AI/ML Technology Utilized to Combat Systemic Racism
Written By: Olivia Klayman

While the applications of AI/ML technology are seemingly endless, these technological offerings are often criticized for its propensity toward bias. Confirmation, survivor, and search bias are all tangible examples of how data can unintentionally be used to shape a narrative that is not an accurate representation of reality. Recent developments, however, indicate that a future of radical and positive change is on the horizon.

 IBM has recently begun to utilize AI/ML to address concerns of rectifying racial inequity from a technological front. Specifically, their “Call for Code for Racial Justice” initiative is exclusively dedicated to championing advancements in tech for social good (IBM). First started amidst the prime of #BlackLivesMatter movement of 2020, this initiative continues to be the culmination of seven ongoing projects that identify and pursue areas of focus with the greatest aptitude to fight systematic, racial bias (IBM).

 What does a campaign of this sort even look like in the real-world context? Where do we even start?

 Access to information. The ‘power of data’ cannot fully be realized until it captures the breadth of its complexity. In other words, a large amount of data cannot be made actionable if not properly comprehended. For example, the more data that accumulates in a silo, the more untenable it will become. There can be extreme repercussions in the context of the policy and government sectors, where information cannot be used to support the interests of underserved communities (IBM). Once AI/ML has successfully streamlined the ‘readability’ of complex data sets, it will likely blossom into meaningful, impactful change for individuals from any given community.
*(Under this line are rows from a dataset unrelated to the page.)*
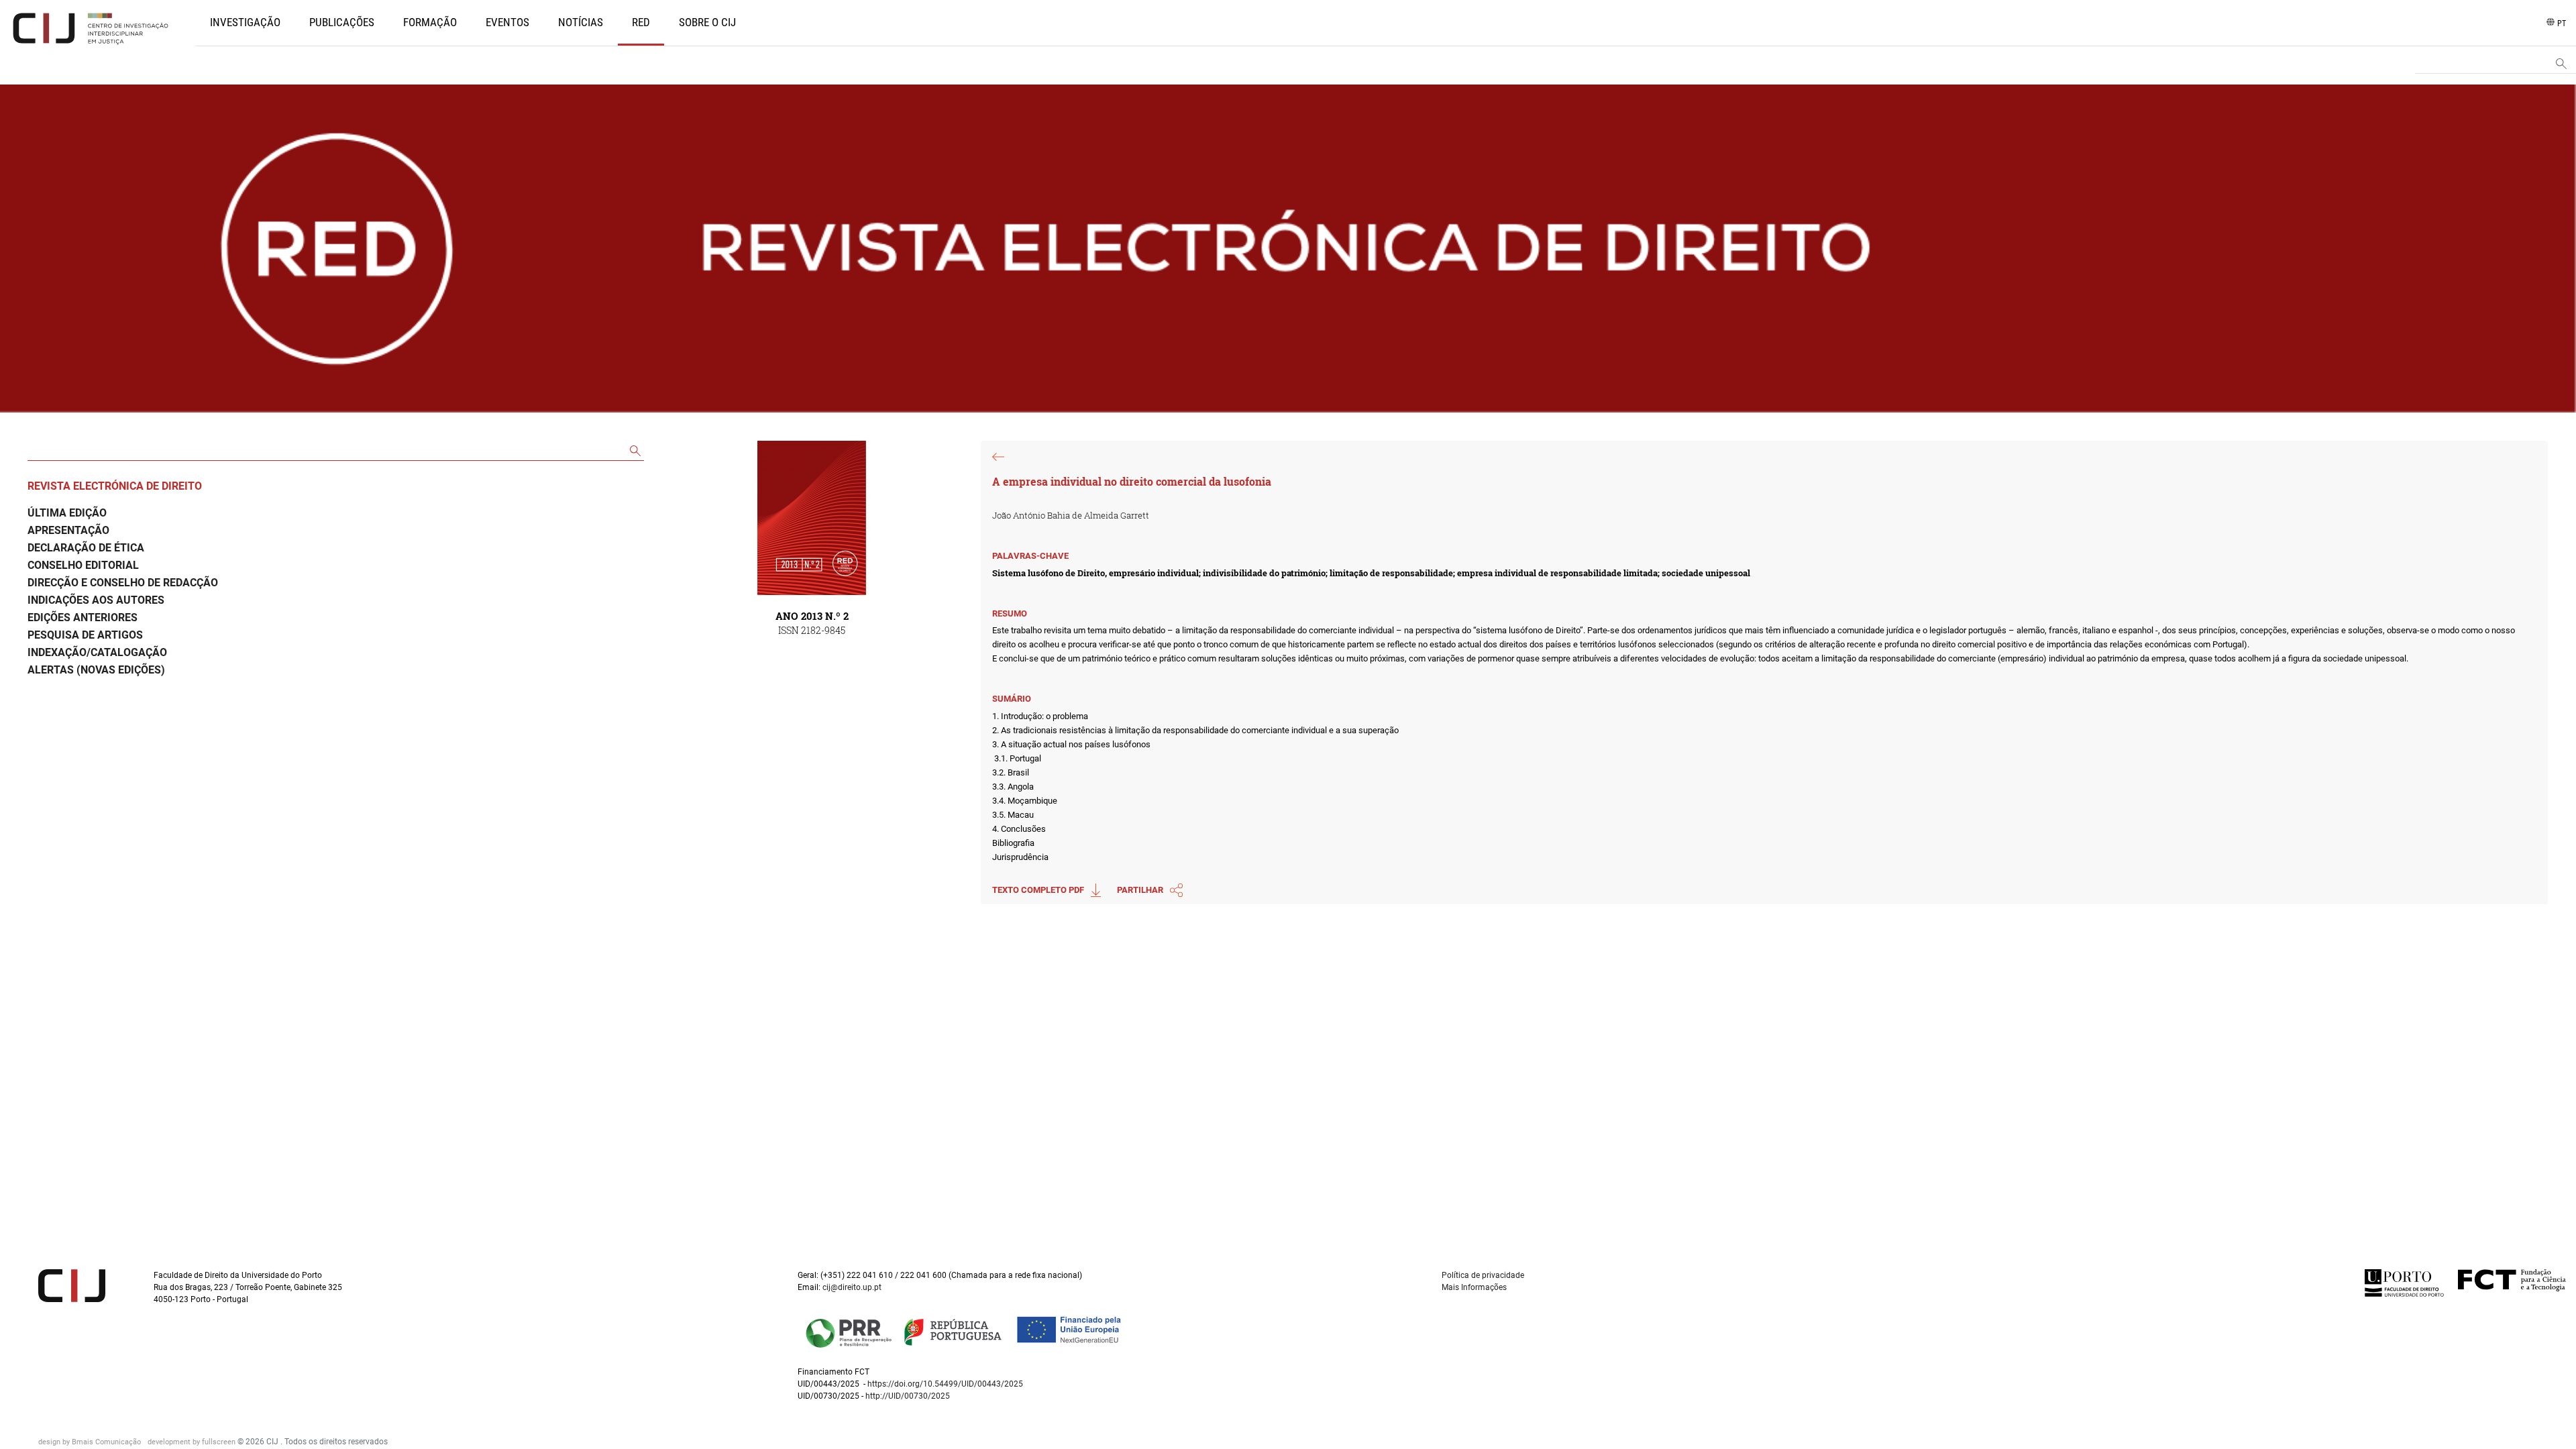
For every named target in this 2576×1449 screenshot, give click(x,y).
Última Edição (67, 512)
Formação (430, 22)
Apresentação (68, 530)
 Identifying Racial Bias. While its presence in data is not always malicious, “racial bias” can be found in a diverse range of locations. Whether accounts of crimes that took place or even police reports, there are many examples within reach where technology can at times fall short of its potential for tangible good (IBM). There are many accounts that attest to the unreliability of facial recognition algorithms, for example, due to their demonstrated lack of accuracy to identify people of color successfully (MIT). Since AI/ML models learn from a data training set, their findings will be as racist or inconclusive as its programmer. With a long history of systemic racism in the United States, we can understand the gravity of how corrupted data can be pervasive throughout many generations, if left unaddressed.

 Beyond the scope. While this initiative at IBM is still in its development phase, there are many other organizations that have begun to be a force for positive, social change.

 MIT’s Stephen A. Schwarzman College of Computing has already taken an invested interest in racial bias found within healthcare algorithms. Their Initiative on Combatting Systemic Racism (ICSR) is dedicated to the development of computation tools with the goal to, “help effect structural and normative change toward racial equity” (MIT). MLK visiting Professor S. Craig Watkins who helps oversee this project to ensure it adheres to a what he considers, “Ethical AI” (MIT).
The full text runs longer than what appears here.